Another heavy-volume price mover in recent days has been the little-known Altisource Portfolio Solutions (ASPS), a Luxembourg-based company that provides real estate and portfolio management services to institutional clients around the world. Its market cap is around $1.1 billion, and it moves only 87,000 shares a day on average.

The stock has advanced for six weeks in a row, rallying to new highs, so it is clearly out of buy range at the moment. Volume trends have been better than average. Fundamentally, the picture is bright, with analysts eyeing profit increases of 26% and 48% in the next two fiscal years. The thin Altisource trade means investors should use extra caution, but at this juncture, I'm watching for a pullback with moving-average support to signal the next possible entry point.

Finally, I'm also monitoring Hi-Tech Pharmacal (HITK), which is working on its fourth week in a row of price gains. Weekly volume was more than double average levels as the maker of generic and prescription drugs rallied to an all-time high.

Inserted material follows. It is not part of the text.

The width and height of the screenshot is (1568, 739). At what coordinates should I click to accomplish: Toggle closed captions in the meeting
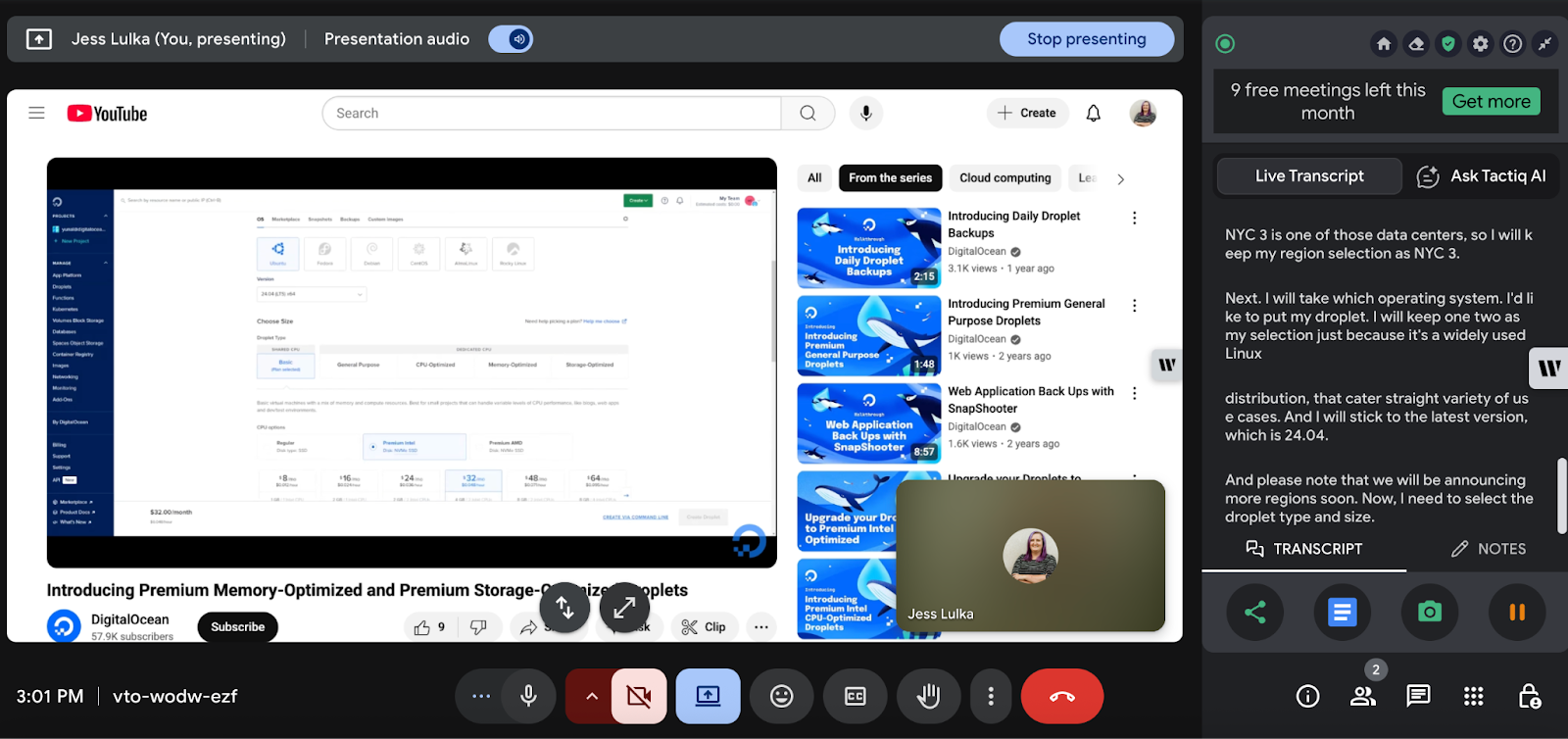point(855,696)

While the technicals have been outstanding, the analyst estimates leave me a bit cautious. The company is expected to remain profitable, but Wall Street sees year-over-year earnings dropping slightly in 2012 and 2013.

The company is due to report first-quarter results on Monday, with Wall Street anticipating income of $0.77 a share on revenue of $51.4 million. That would be a year-over-year increase in revenue, but a decrease on the bottom line.

However, as we all see on a regular basis, analyst estimates can be wrong -- to the high or low side -- so this is a company I'm continuing to track for both technical and fundamental indications of strength.